◆ Werkopdracht 1: Bewerk de passage over de nieuwe aanbevelingen voor de ziekte van Still van "Principes en aanbevelingen" tot "tijdens de behandeling." en vervang daarin "treat-to-target strategie" door "doelgerichte behandelstrategie".
◆ Werkopdracht 2: Zet de tekst over de aanbevelingen voor sJIA en AOSD voort vanaf het punt waar die ophoudt.

___ Geselecteerde passage

Het afgelopen jaar heeft een projectgroep van de EULAR en PReS gewerkt aan nieuwe aanbevelingen voor systemische juveniele idiopathische artritis (sJIA) en de ziekte van Still op volwassen leeftijd (AOSD).1 Een van de aanbevelingen wordt om de naam sJIA te schrappen.
4 thema’s
Sinds mei 2022 werkt de projectgroep, met onder meer 25 medische experts en 2 patiëntvertegenwoordigers, aan aanbevelingen voor 4 hoofdthema’s: de overeenkomsten tussen sJIA en AOSD, nieuwe diagnostische biomarkers, behandeldoelen en strategieën, en complicaties waaronder het macrofaagactivatiesyndroom (MAS). Hiervoor zijn 4 systematische reviews uitgevoerd. In maart 2023 heeft de projectgroep consensus bereikt over overkoepelende principes, aanbevelingen of punten voor de onderzoeksagenda.
Principes en aanbevelingen
De projectgroep heeft 3 overkoepelende principes geformuleerd (tabel). De belangrijkste is misschien wel dat de aanduiding sJIA verdwijnt en de 2 ziekten voortaan allebei ‘de ziekte van Still’ worden genoemd. Een ander principe is dat een treat-to-target strategie om medicijnvrije remissie te bereiken en gedeelde besluitvorming voortaan deel moeten uitmaken van de behandelingen. Verder moet MAS, ondanks de tegenwoordig verschillende beschikbare innovatieve therapieën, een aandachtspunt blijven voor de arts tijdens de behandeling.

______
___ Studiemateriaal

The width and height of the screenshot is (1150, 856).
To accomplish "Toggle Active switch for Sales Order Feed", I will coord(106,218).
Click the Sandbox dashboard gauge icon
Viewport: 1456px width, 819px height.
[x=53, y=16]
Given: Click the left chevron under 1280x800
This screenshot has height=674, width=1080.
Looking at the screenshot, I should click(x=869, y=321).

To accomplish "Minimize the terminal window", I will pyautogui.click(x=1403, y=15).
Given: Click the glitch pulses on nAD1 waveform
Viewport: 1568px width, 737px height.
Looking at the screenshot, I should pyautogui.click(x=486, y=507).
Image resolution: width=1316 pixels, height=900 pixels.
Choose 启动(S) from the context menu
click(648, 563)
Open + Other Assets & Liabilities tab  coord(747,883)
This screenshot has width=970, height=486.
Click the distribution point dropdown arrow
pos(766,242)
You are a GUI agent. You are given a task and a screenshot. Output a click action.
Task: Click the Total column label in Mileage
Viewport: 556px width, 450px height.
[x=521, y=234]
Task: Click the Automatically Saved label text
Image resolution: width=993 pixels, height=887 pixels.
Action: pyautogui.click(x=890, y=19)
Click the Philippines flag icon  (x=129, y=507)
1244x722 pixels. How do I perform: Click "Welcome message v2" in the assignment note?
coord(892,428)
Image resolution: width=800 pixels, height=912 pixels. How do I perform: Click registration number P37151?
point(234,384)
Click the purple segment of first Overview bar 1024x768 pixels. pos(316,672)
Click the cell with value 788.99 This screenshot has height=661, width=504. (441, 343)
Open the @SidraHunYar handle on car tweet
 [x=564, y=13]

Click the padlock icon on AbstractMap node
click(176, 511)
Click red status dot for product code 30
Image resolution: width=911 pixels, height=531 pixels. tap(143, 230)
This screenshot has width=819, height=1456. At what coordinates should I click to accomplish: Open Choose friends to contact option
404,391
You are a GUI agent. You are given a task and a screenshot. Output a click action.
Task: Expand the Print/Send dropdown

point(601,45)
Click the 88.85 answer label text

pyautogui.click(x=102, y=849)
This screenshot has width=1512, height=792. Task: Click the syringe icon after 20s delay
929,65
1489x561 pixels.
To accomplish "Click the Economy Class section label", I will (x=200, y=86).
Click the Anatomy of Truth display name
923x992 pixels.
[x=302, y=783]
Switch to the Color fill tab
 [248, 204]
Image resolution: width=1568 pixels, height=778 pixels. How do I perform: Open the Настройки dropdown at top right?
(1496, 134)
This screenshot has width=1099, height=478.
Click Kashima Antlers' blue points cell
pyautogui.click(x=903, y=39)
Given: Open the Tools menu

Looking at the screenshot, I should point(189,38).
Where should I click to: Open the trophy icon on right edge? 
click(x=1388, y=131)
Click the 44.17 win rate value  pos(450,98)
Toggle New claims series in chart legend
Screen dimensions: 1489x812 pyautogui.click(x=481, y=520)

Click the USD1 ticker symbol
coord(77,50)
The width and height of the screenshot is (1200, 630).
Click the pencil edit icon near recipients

______

◆ Resultaat opdracht 1:
Principes en aanbevelingen
De projectgroep heeft 3 overkoepelende principes geformuleerd (tabel). De belangrijkste is misschien wel dat de aanduiding sJIA verdwijnt en de 2 ziekten voortaan allebei ‘de ziekte van Still’ worden genoemd. Een ander principe is dat een doelgerichte behandelstrategie om medicijnvrije remissie te bereiken en gedeelde besluitvorming voortaan deel moeten uitmaken van de behandelingen. Verder moet MAS, ondanks de tegenwoordig verschillende beschikbare innovatieve therapieën, een aandachtspunt blijven voor de arts tijdens de behandeling.

◆ Resultaat opdracht 2:
Duidelijke handvatten
Daarnaast zijn de eerste 14 specifieke aanbevelingen nu bekend (tabel). Enkele voorbeelden: behandeldoelen kunnen zijn klinisch inactieve ziekte (minimaal 6 maanden) of remissie. De optimale behandelstrategie is gebaseerd op maximaal 6 maanden glucocorticoïden en daarna het starten van een IL-1- of -6-remmer. Verder kunnen levensbedreigende complicaties als MAS elk moment van de ziekte optreden en gaan de aanbevelingen over hoe deze te herkennen en te behandelen. Tot slot is er aandacht voor het verwijzen naar expertisecentra, ook wel Europese referentienetwerken (RITA). In Nederland zijn dat het UMCG, het Radboudumc en het UMC Utrecht.